I know in most places, it’s starting to feel like fall. I hope we’re nearing that time too. Summer has been bearable, but the last few weeks have been really hot. I’m ready for soups and stews!
With that said, the basil in my apartment garden (more on apartment gardening another time) loves the heat. Of all the things I planted this year, it’s doing the best, by far! I’m OK with that. It’s one of my favorite tastes/smells, ever!

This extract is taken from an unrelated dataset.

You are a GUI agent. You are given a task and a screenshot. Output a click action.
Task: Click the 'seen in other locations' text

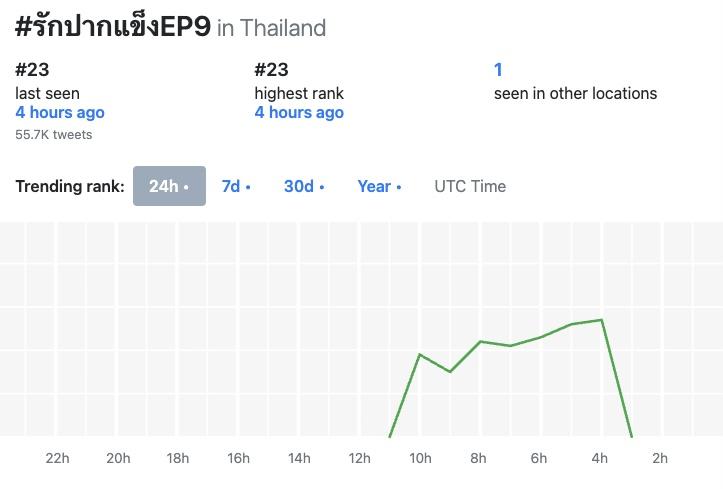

I have basil in abundance, and we have quite a few tomatoes from our Abundant Harvest Organics box, so I’ve been using them both a lot, in many creative ways.
My basil. I am in love.
Summer’s not quite over, so we’ll have a few more salads, maybe sneak in a couple soups here and there, and enjoy the basil and tomatoes while they’re in season.
Here’s one way we’ve enjoy them both.
- 1/4 C Red wine vinegar
- 1/4 C Extra virgin olive oil
- 1 large yellow tomato
- 1 large red tomato
- 1/4 C fresh basil leaves
- Chop tomatoes and basil.
- Vinegar and salt in a bowl. Slowly pour oil in, while whisking (creating an emulsion).
- Add tomatoes and basil to bowl. Mix.
Would also be good with any of the following added: bacon, feta, mozarella, peaches, corn, zucchini etc.